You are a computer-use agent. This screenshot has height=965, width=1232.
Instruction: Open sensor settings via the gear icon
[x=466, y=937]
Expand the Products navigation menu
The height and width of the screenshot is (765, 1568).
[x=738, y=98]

####################

■ WORK ITEM
All lines from the one that holds "Instruction: Open sensor" to the end of the entries above must be transcribed exactly, both ends included, and no others.

■ YOUR RESPONSE
Instruction: Open sensor settings via the gear icon
[x=466, y=937]
Expand the Products navigation menu
The height and width of the screenshot is (765, 1568).
[x=738, y=98]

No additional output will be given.